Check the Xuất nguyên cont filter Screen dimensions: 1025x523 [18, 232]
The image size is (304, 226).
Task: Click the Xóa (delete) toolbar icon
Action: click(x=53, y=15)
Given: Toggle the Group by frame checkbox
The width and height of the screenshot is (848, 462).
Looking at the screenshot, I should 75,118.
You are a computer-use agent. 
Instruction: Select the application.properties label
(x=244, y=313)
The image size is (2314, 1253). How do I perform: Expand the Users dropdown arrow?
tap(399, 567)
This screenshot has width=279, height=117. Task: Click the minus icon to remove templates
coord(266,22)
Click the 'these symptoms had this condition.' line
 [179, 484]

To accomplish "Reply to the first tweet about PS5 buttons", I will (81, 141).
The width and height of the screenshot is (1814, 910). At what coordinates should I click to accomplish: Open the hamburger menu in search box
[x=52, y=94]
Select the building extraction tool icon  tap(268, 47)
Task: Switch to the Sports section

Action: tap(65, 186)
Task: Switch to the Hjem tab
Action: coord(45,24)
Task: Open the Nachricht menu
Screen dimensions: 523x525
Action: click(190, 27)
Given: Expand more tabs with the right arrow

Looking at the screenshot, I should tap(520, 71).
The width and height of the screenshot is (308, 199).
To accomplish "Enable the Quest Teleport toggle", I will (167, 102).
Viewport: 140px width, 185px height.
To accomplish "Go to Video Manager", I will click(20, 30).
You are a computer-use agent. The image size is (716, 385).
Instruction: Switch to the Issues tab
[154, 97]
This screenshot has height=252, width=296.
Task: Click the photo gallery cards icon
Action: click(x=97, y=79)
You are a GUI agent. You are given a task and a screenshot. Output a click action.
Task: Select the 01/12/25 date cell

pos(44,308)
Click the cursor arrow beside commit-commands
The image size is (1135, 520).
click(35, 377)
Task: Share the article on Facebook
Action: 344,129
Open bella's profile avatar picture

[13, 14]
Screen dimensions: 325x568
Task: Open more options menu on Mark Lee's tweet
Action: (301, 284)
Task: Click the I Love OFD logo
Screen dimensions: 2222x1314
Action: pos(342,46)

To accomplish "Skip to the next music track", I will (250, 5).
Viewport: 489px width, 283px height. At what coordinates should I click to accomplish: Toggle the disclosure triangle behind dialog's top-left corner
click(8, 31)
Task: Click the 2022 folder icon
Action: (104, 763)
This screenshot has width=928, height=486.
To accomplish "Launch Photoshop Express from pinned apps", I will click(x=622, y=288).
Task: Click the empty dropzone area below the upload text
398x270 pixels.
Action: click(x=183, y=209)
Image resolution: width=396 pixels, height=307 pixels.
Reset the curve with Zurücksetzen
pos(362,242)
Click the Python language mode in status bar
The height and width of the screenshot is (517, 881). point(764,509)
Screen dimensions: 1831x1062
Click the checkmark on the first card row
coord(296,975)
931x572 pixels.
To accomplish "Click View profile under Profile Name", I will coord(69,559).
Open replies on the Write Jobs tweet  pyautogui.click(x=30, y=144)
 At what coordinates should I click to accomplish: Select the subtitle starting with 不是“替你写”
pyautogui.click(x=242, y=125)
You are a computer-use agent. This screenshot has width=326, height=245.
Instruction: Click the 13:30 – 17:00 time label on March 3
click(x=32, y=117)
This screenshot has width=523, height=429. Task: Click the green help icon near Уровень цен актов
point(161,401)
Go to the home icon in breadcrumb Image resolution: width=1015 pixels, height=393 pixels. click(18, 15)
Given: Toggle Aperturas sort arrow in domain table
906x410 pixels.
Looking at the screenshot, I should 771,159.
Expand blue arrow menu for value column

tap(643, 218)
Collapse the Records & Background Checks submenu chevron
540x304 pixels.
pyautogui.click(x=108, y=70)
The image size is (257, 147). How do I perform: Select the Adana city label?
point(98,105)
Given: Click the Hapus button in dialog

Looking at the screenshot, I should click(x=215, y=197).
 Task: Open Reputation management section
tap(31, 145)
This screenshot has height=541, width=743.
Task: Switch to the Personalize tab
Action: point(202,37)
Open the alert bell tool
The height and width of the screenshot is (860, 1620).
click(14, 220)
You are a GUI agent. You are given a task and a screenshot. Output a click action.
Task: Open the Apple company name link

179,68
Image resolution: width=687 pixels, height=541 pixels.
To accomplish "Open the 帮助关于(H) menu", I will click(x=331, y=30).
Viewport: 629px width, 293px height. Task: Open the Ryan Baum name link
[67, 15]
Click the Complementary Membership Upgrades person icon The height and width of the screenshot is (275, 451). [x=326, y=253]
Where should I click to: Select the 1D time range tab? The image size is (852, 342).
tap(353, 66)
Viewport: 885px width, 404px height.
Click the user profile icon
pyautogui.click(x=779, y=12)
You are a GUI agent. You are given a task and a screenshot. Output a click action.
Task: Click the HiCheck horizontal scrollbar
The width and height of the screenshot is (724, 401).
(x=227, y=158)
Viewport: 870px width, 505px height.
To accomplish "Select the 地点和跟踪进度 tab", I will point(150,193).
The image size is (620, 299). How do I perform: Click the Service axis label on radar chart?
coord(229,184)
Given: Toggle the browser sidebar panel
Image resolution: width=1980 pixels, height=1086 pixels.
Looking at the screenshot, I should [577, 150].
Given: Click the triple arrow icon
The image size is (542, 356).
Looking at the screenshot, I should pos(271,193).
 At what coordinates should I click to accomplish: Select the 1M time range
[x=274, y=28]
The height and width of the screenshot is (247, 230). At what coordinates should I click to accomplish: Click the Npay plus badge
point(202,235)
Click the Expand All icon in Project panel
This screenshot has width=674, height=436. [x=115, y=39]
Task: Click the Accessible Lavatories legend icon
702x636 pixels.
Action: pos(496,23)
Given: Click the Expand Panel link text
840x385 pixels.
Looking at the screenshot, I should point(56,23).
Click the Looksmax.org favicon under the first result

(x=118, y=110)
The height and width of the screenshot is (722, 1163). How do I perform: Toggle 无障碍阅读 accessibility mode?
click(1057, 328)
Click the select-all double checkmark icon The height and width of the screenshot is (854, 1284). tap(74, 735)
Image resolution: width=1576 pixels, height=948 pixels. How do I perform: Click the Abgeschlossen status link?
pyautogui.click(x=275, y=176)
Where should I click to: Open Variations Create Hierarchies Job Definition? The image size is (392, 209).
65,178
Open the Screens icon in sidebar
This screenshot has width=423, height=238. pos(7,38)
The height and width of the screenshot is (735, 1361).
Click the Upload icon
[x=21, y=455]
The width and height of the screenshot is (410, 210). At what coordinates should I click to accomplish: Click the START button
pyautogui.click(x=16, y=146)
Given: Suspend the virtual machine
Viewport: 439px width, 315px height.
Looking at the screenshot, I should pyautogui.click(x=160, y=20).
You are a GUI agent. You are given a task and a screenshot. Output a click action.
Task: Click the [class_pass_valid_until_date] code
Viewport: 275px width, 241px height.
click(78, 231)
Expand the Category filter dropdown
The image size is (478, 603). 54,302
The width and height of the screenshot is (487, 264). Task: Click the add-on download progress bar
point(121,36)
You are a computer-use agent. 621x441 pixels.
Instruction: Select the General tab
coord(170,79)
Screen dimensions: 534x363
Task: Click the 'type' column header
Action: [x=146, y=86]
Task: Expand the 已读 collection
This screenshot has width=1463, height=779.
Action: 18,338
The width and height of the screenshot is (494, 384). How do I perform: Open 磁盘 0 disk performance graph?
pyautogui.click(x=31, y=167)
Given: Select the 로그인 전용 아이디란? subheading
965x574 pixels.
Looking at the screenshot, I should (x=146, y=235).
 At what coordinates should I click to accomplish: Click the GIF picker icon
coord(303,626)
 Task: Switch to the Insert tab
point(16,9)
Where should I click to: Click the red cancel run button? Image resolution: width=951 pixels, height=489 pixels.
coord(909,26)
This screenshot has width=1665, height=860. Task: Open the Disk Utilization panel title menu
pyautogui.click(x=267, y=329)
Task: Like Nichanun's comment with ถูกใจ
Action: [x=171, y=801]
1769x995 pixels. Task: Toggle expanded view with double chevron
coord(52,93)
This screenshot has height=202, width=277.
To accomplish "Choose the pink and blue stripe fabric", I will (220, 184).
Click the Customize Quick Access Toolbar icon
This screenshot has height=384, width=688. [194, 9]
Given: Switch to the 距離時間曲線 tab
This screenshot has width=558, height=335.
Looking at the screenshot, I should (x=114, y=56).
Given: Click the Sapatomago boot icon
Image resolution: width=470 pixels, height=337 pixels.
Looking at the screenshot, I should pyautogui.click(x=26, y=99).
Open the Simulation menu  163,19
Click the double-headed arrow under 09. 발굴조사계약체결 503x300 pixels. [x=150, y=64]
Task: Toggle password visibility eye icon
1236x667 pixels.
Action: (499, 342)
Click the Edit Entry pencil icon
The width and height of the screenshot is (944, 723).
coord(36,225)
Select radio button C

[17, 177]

## INSTRUCTIONS TO FOLLOW
Rewrite the rows between the lines holding "The image size is (257, 147)." and "(x=227, y=158)", inclusive, changing "GUI agent" to "screen agent" and leaving everything else unchanged.

## EXERCISE RESULT
The image size is (257, 147). How do I perform: Select the Adana city label?
point(98,105)
Given: Click the Hapus button in dialog

Looking at the screenshot, I should click(x=215, y=197).
 Task: Open Reputation management section
tap(31, 145)
This screenshot has height=541, width=743.
Task: Switch to the Personalize tab
Action: point(202,37)
Open the alert bell tool
The height and width of the screenshot is (860, 1620).
click(14, 220)
You are a screen agent. You are given a task and a screenshot. Output a click action.
Task: Open the Apple company name link

179,68
Image resolution: width=687 pixels, height=541 pixels.
To accomplish "Open the 帮助关于(H) menu", I will click(x=331, y=30).
Viewport: 629px width, 293px height. Task: Open the Ryan Baum name link
[67, 15]
Click the Complementary Membership Upgrades person icon The height and width of the screenshot is (275, 451). [x=326, y=253]
Where should I click to: Select the 1D time range tab? The image size is (852, 342).
tap(353, 66)
Viewport: 885px width, 404px height.
Click the user profile icon
pyautogui.click(x=779, y=12)
You are a screen agent. You are given a task and a screenshot. Output a click action.
Task: Click the HiCheck horizontal scrollbar
The width and height of the screenshot is (724, 401).
(x=227, y=158)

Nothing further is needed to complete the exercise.